Reviewer #1 (Public Review):

Summary:

This study examines lipid profiles in cancer patients treated with the neurotoxic chemotherapy paclitaxel. Multiple methods, including machine learning as well as more conventional statistical modelling, were used to classify lipid patterns before and after paclitaxel treatment and in conjunction with neuropathy status. Lipid profiles before and after paclitaxel therapy were analysed from 31 patients. The study aimed to characterize from the lipid profile if plasma samples were collected pre paclitaxel or post paclitaxel and their relevance to neuropathy status. Sphingolipids including sphinganine-1-phosphate (SA1P) differed between patients with and without neuropathy. To examine the potential role of SA1P, it was applied to murine primary sensory neuron cultures, and produced calcium transients in a proportion of neurons. This response was abolished by application of a TRPV1 antagonist. The number of neurons responding to SA1P was partially reduced by the sphingosine 1-phosphate receptor (S1PR1) modulator fingolimod.

Strengths:

The strengths of this study include the use of multiple methods to classify lipid patterns and the attempt to validate findings from the clinical cohort in a preclinical model using primary sensory neurons.

Weaknesses:

These still stand from the original review and are repeated here:

There are a number of weaknesses in the study. The small sample size is a significant limitation of the study. Out of 31 patients, only 17 patients were reported to develop neuropathy, with significant neuropathy (grade 2/3) in only 5 patients. The authors acknowledge this limitation in the results and discussion sections of the manuscript, but it limits the interpretation of the results. Also acknowledged is the limited method used to assess neuropathy.

Potentially due to this small number of patients with neuropathy, the machine learning algorithms could not distinguish between samples with and without neuropathy. Only selected univariate analyses identified differences in lipid profiles potentially related to neuropathy.

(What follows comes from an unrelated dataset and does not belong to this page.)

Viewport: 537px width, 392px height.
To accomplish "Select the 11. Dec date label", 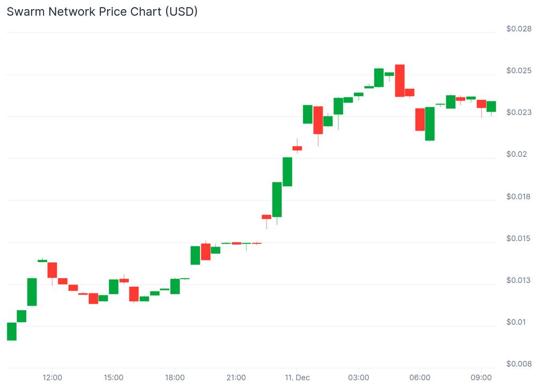I will pos(297,378).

Three sphingolipid mediators including SA1P differed between patients with and without neuropathy at the end of treatment. These sphingolipids were elevated at end of treatment in the cohort with neuropathy, relative to those without neuropathy. However, across all samples from pre to pos- paclitaxel treatment, there was a significant reduction in SA1P levels. It is unclear from the data presented what the underlying mechanism for this result would be. If elevated SA1P is associated with neuropathy development, it would be expected to increase in those who develop neuropathy from pre to post-treatment timepoints.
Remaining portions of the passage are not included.